Begin your copy at the line that holds "Viewport: 1015px width, 732px height." and carry it through the final line of the data, writing out each line exactly and omitting pictures.

- Records for the task:
▼▼▼
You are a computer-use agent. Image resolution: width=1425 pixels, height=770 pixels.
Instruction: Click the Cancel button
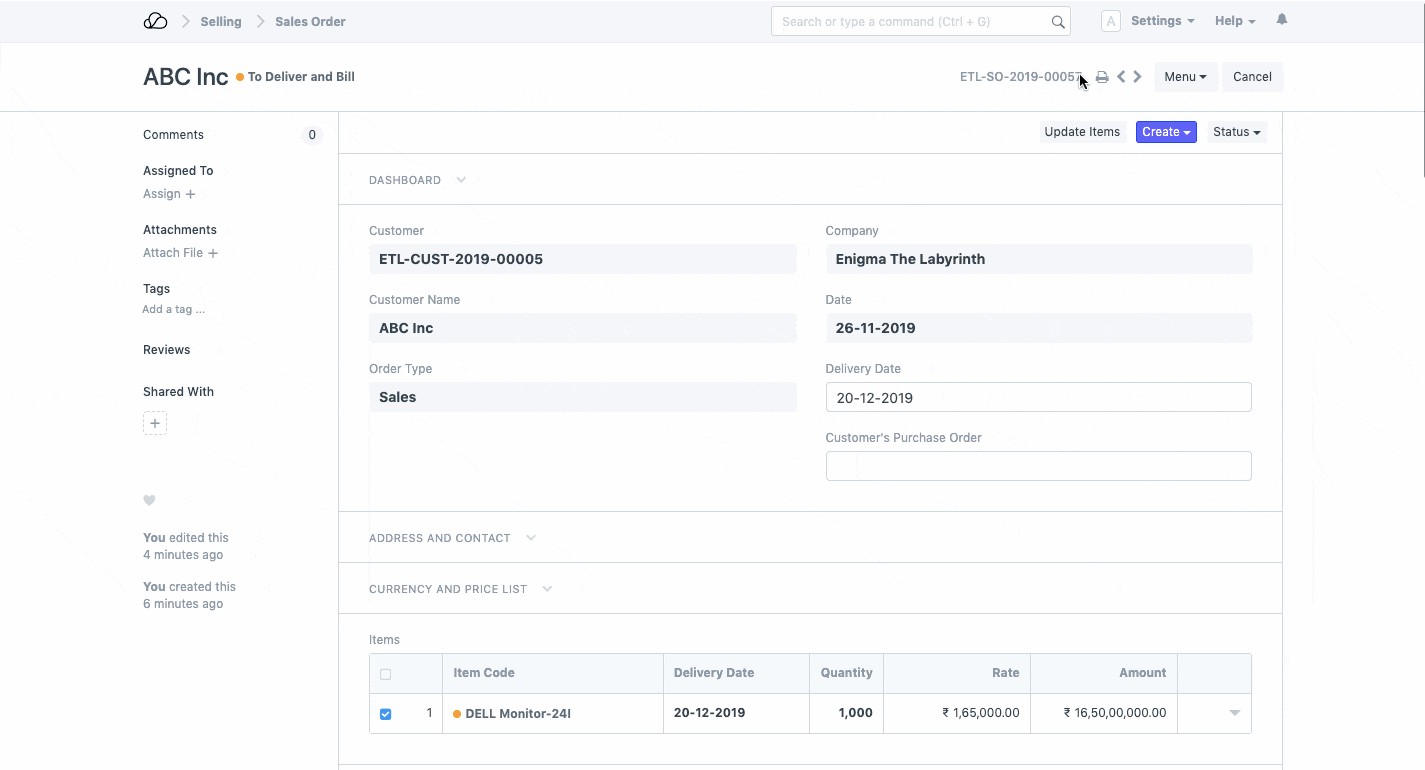pyautogui.click(x=1252, y=77)
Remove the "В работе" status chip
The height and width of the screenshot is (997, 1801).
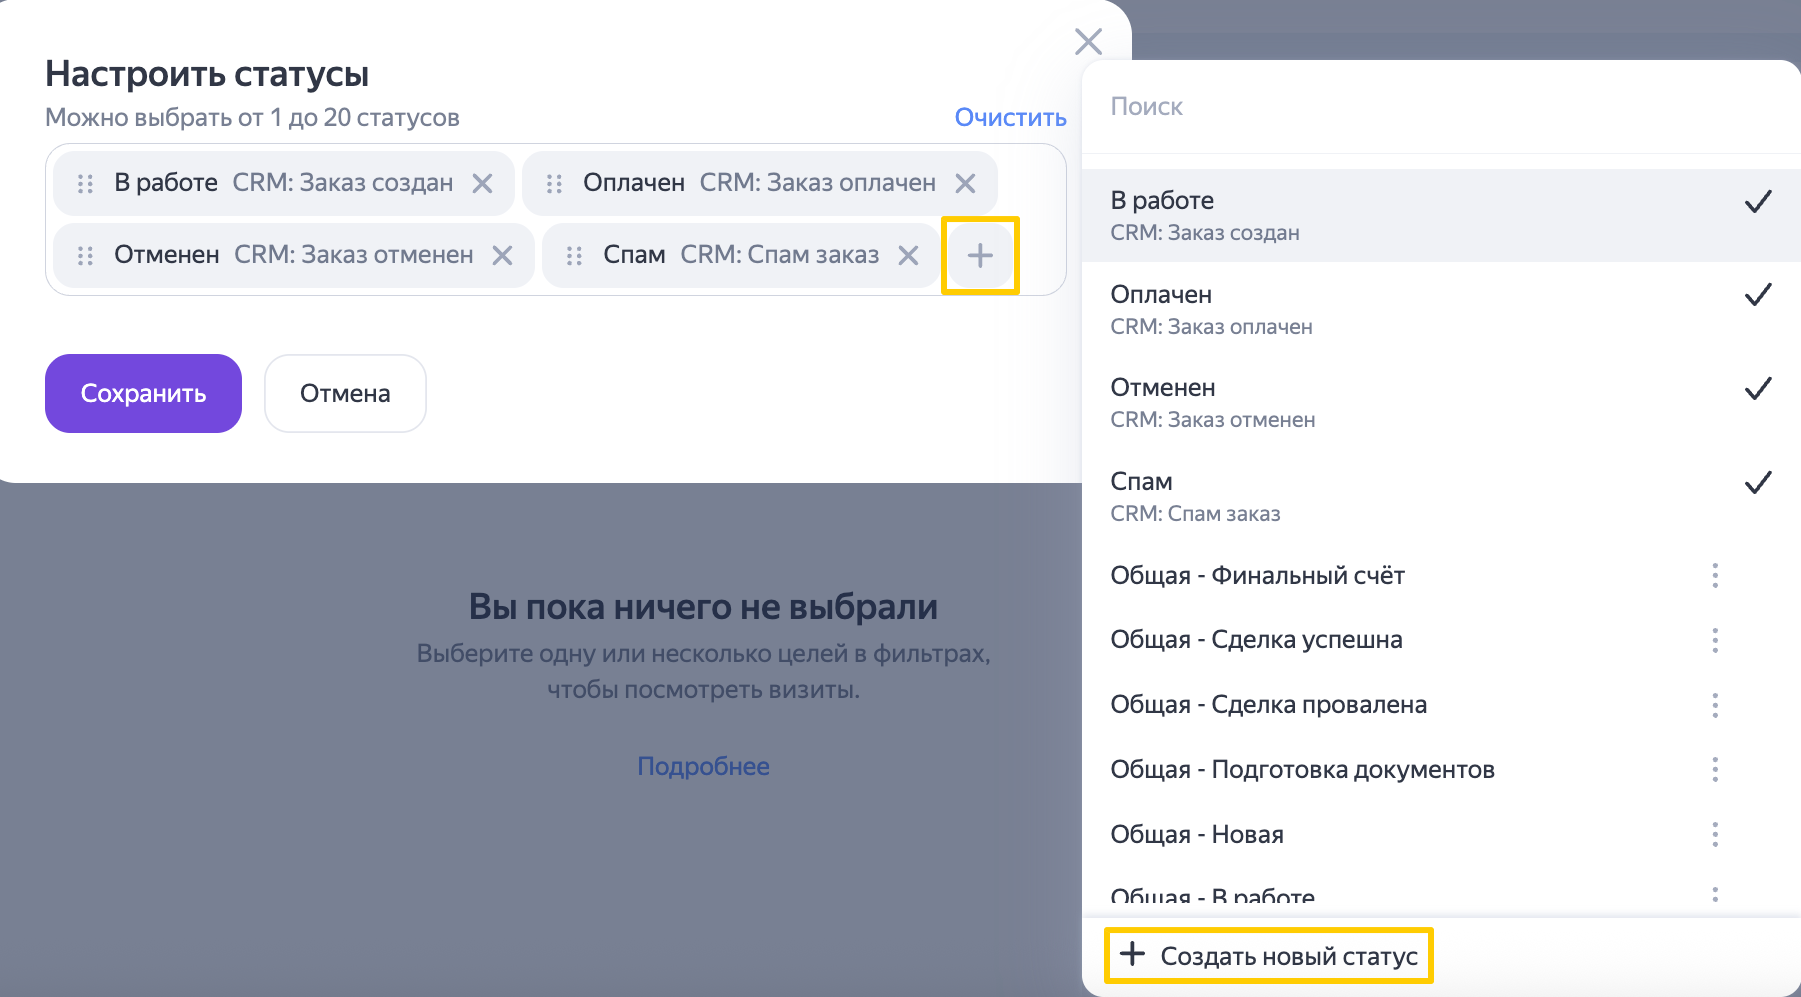pos(482,183)
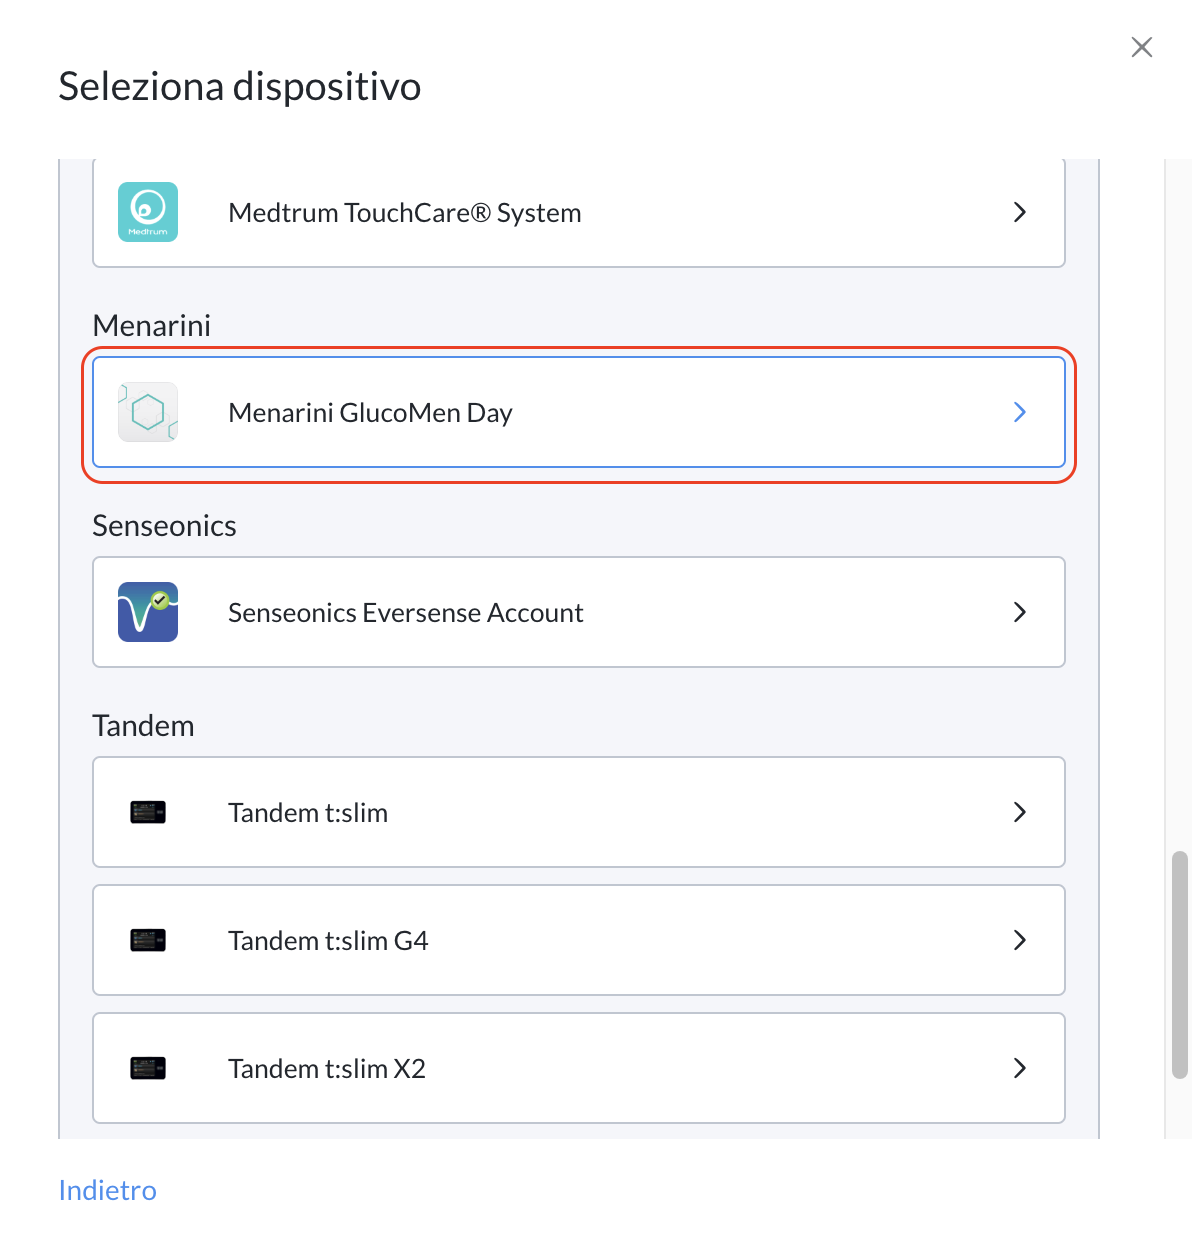Click the Menarini GlucoMen hexagon icon
The width and height of the screenshot is (1192, 1254).
pos(148,412)
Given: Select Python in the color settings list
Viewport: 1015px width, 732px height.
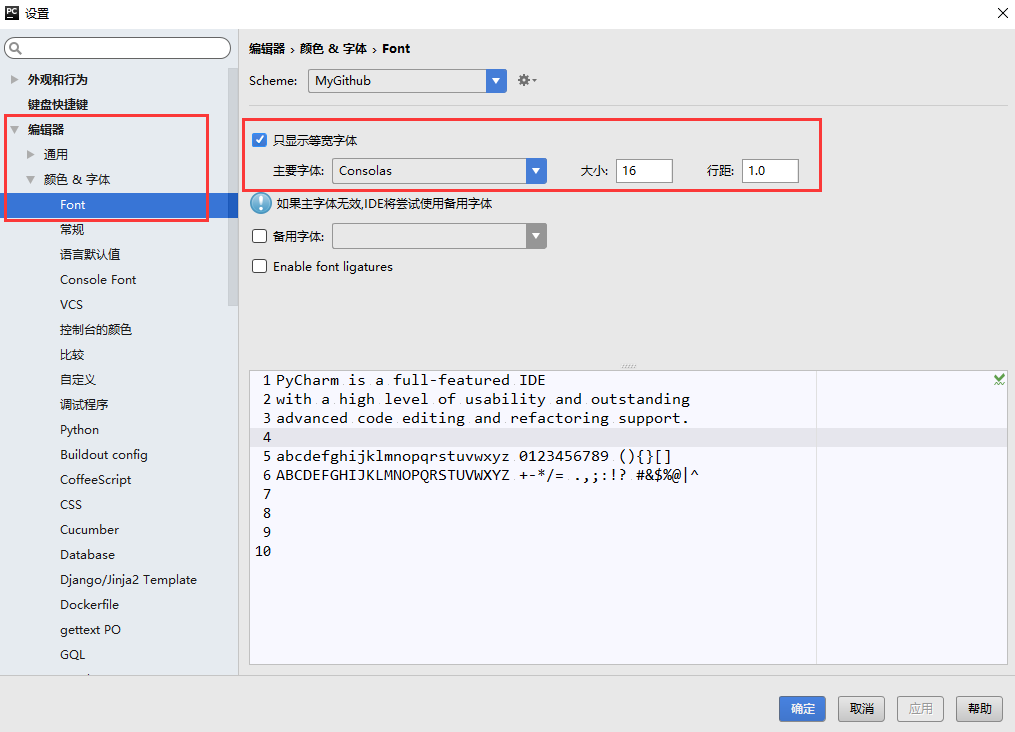Looking at the screenshot, I should 80,430.
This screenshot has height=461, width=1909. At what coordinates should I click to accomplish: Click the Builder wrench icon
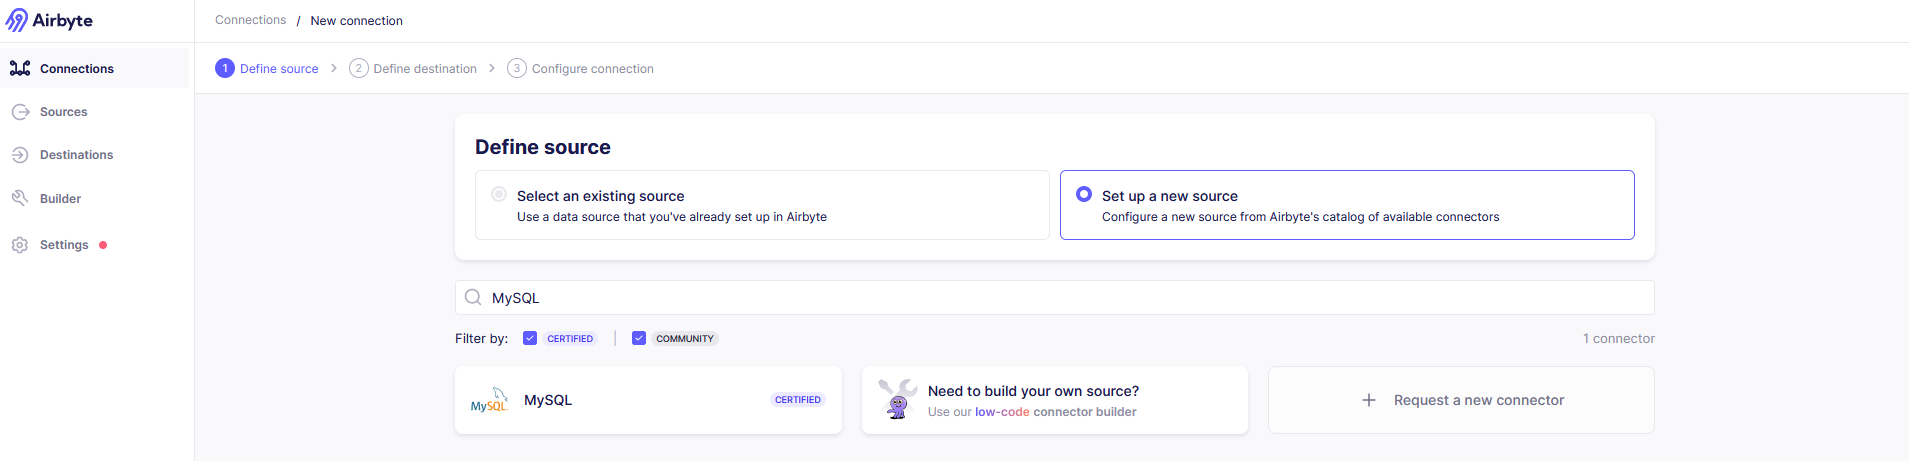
▲▲▲
- Response for this exercise:
Viewport: 1015px width, 732px height.
Looking at the screenshot, I should 80,430.
This screenshot has height=461, width=1909. At what coordinates should I click to accomplish: Click the Builder wrench icon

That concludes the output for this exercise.